Nov 12, 2009
QD-modified microbubbles operate as bifunctional imaging agents
The Nanobiotechnology Group from Harbin Institute of Technology in collaboration with researchers at the Peking University Third Hospital, Thomas Jefferson University and National Center of Nanoscience and Technology of China, has successfully developed and tested a novel bimodal ultrasonic/fluorescent imaging agent based on quantum dot (QD)-modified microbubbles (MBs).
QD-modified MBs were constructed by combining the self-assembly of gas-filled MBs with layer-by-layer deposition of QD nanoparticles onto the resulting MBs. The agent provides excellent contrast enhancement for ultrasound imaging and delivers fluorescent material for tissue and cell studies.
In a clinical setting, QD-modified MBs could be intravenously injected into patients with lesions (for example, tumors). First, contrast-enhanced ultrasonography would be applied to detect the lesions. During the procedure, MBs would be destroyed by high-intensity ultrasound beams, releasing QDs in the region around and within the lesion.
The dissociated QDs could easily cross the endothelial layer of blood vessels to enter the abnormal tissues as the vascular permeability would be enhanced by insonated MBs. In addition, the forced entry of QDs into the cytoplasm through the transient "sonopore" could also occur.
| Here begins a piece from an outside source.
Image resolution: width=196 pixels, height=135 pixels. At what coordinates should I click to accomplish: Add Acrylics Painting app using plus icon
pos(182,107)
Full results can be found in the journal Nanotechnology and detailed studies are now underway.
About the author
This research is funded by NSFC and 863 program of China. Hengte Ke and Zhanwen Xing are currently pursuing their PhD degrees in the Nanobiotechnology Group at Harbin Institute of Technology under the supervision of Prof. Zhifei Dai. They focus on the design and fabrication of nano- and microbubbles that are capable of delivering active drugs and nanoparticles to target specific sites. Prof. Jinrui Wang and Prof. Jibin Liu are involved in the evaluation of contrast ultrasound imaging.